The Cherokee Neutral Lands

The Neutral Lands was an area in southeast Kansas that was originally set aside as a buffer between Missouri and Osage Indian territory after the Osages were removed from Missouri to Kansas under the terms of an 1825 treaty. The area; comprising present-day Cherokee County, Crawford County, and a strip of southern Bourbon County; was ceded to the Cherokee Indians as an additonal allotment of land under terms of the 1835 treaty by which they were removed from the Southeast to Indian Territory, and the region became known as the Cherokee Neutral Lands. Few Cherokees actually settled in the area, however, and when white settlers started squatting on the land around the time of the Civil War, the Cherokees decided to sell it.
In 1866, the Cherokees signed a treaty with the United States to act as their agent in the transaction, and the following year the government sold the land to railroad magnate James F. Joy, who was representing the Kansas City, Fort Scott, and Gulf Railroad. The prospect of a railroad coming through the Neutral Lands, though, angered many settlers already there, and settlers and prospective settlers were further enraged when the railroad starting selling excess land at what they considered exorbitant prices. The clash between the two sides turned violent and ended up being the biggest railroad-settler dispute in Kansas history.

2 comments:

Daniel R. Baker said...

Interesting. Why were the settlers upset about the railroad coming through? It was my understanding that towns usually wanted to have a railroad close by; it brought customers and access to markets for farm produce.
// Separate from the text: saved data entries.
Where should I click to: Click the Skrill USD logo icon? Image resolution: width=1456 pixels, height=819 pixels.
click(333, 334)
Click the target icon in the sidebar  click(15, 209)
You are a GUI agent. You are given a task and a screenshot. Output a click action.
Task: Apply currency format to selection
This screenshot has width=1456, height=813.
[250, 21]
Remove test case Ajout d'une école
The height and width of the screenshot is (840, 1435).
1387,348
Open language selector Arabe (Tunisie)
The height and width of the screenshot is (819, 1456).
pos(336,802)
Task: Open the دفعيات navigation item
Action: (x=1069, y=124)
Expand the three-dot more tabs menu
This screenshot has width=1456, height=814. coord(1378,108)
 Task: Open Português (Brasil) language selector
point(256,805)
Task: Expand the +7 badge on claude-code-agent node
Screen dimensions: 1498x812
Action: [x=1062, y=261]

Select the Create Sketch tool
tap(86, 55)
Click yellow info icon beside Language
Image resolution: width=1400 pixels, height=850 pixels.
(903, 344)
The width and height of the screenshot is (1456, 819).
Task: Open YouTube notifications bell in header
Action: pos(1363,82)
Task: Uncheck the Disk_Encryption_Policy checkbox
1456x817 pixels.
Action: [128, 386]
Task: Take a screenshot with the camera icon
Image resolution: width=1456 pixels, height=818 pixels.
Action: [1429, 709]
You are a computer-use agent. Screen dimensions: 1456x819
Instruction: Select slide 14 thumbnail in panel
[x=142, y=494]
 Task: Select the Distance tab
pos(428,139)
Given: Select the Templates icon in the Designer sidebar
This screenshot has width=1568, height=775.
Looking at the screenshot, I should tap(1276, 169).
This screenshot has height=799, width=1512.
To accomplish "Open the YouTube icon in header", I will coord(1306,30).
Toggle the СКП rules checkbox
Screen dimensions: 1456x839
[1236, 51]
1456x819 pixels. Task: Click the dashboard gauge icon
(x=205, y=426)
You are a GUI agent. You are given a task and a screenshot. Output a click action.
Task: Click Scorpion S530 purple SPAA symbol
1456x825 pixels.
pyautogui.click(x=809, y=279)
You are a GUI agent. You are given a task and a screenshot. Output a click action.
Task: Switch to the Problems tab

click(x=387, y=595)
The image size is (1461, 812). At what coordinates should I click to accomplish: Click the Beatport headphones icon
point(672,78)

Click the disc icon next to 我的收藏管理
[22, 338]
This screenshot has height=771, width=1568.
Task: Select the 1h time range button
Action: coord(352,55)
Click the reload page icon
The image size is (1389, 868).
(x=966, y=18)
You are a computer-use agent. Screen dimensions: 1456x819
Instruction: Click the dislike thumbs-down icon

By the way, I read James Michener's Texas a few months ago, and it mentions that a considerable number of Cherokees settled in Texas during the 1830s and 40s, until the Texans drove them out, which came as a complete surprise to me.

Larry Wood said...

The settlers weren't especially upset until the railroad started selling off the extra land. The settlers became irate because of what they considered exhorbitant prices.